9. What’s the difference between the old and new recipes for shchi? "The Book of Tasty and Healthy Food" had this name for a reason. It’s because ideas about what tastes good and what is healthy have changed over the centuries. This concerns shchi, too. Thick shchi with a piece of salted pork fat and a thick layer of fat on the surface are now just a memory from the past. Since the middle of the 20th century urban home cooks don’t use “zaboltka” anymore (several tablesoons of rye flour added to the soup to make it more filling).

										 					Pavel and Olga Syutkin
Pavel and Olga Syutkin

10. Does shchi has a future in the modern kitchen? Certainly! Like other ancient dishes, shchi has a good chance of survival in the modern world. It’s another matter that it must gradually be adapted to the rhythm and lifestyle of contemporary life. Many chefs today are using old recipes and flavors to try to re-imagine shchi. Some of these experiments are certain to be successful and will become a part of 21st century Russian cuisine.

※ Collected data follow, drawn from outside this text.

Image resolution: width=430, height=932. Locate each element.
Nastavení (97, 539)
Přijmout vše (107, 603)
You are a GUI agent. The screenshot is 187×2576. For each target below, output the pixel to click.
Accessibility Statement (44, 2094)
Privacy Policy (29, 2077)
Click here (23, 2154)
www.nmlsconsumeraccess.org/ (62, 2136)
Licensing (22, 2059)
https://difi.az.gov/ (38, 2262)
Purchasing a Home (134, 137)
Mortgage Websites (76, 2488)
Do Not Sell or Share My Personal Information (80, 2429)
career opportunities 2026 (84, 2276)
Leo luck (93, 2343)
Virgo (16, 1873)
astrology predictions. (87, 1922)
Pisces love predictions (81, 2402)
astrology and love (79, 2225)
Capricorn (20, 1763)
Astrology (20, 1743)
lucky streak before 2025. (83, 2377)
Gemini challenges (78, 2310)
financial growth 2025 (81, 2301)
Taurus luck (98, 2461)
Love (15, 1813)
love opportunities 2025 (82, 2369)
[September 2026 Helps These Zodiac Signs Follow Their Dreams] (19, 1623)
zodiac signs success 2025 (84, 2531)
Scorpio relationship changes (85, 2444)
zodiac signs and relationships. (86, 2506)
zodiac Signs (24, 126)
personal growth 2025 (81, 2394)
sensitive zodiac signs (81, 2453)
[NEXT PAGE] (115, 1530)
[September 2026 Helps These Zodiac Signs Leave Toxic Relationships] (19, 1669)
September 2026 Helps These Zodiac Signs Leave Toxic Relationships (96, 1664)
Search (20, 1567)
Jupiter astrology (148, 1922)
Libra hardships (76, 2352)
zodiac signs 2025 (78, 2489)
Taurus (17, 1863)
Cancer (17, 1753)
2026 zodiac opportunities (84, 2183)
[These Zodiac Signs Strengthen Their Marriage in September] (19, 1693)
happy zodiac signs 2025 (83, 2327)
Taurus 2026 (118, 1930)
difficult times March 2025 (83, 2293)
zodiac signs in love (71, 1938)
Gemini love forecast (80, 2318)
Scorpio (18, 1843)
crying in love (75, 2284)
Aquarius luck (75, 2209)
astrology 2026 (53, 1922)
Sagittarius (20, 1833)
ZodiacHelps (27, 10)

There are many recipes for shchi, and sometimes it seems as if we’ve tried them all over the years. The one we share today has the richest flavor.

Rich Cabbage Soup


For 2.5-3 liters (about 2.7-3.2 quarts) of broth we will need

  • 300 g (generous ½ lb) meat, preferably beef brisket
  • 100 g (1/4 lb) smoked ham
  • 300 g (generous ½ lb) chicken
  • 2 medium onions
  • 1 stalk of celery
  • 3 small potatoes
  • 500 g (generous 1 lb) fresh cabbage
  • 50 g (1 ¾ oz or 3 ½ Tbsp) butter
  • 2 small tomatoes
  • Bay leaf, black peppercorns
  • Parsley and dill for garnish


  • Chop the brisket into pieces.
  • Cut one onion in half and fry the cut part on a dry skillet.
  • Put the meat, chicken and ham, onion and celery in a pot (try a clay one for authenticity); pour in 3 liters (about 3.2 quarts) of water bring to a boil. Skim off the foam, lower the heat and cook for about an hour and a half. Don't forget to taste and salt about 30 minutes before it is done. 
  • While the broth is simmering, prepare the vegetables. Peel the tomatoes by removing the stem and making a cross cut on the bottom; place in boiling water for about 30 seconds, remove with a slotted spoon and peel under running water. Cut the potatoes into straws, shred the cabbage, chop the onion, and cut the peeled tomatoes into small cubes.
  • Gently sauté the cabbage in butter. Sauté the onion in a separate pan until soft, then add the tomatoes and stew for about 5 minutes.
  • Remove onions, celery, meat and bones from the broth. Put the broth back on the fire and bring to a boil.
  • Add the potatoes to the broth and gently heat. After about 10 minutes add the cabbage, then onions and bay leaf. Salt and pepper to taste. Simmer on low heat. As the vegetable are cooking, cut all the meat and ham into thin straws. When the vegetables are done, add the meat and ham. Turn off the heat, cover and let the shchi rest for about 30 minutes.
  • But don’t forget to take out the bay leaves after about 10-15 minutes (if you don’t the shchi will have an unpleasant smell).
  • Garnish with dill, parsley and sour cream.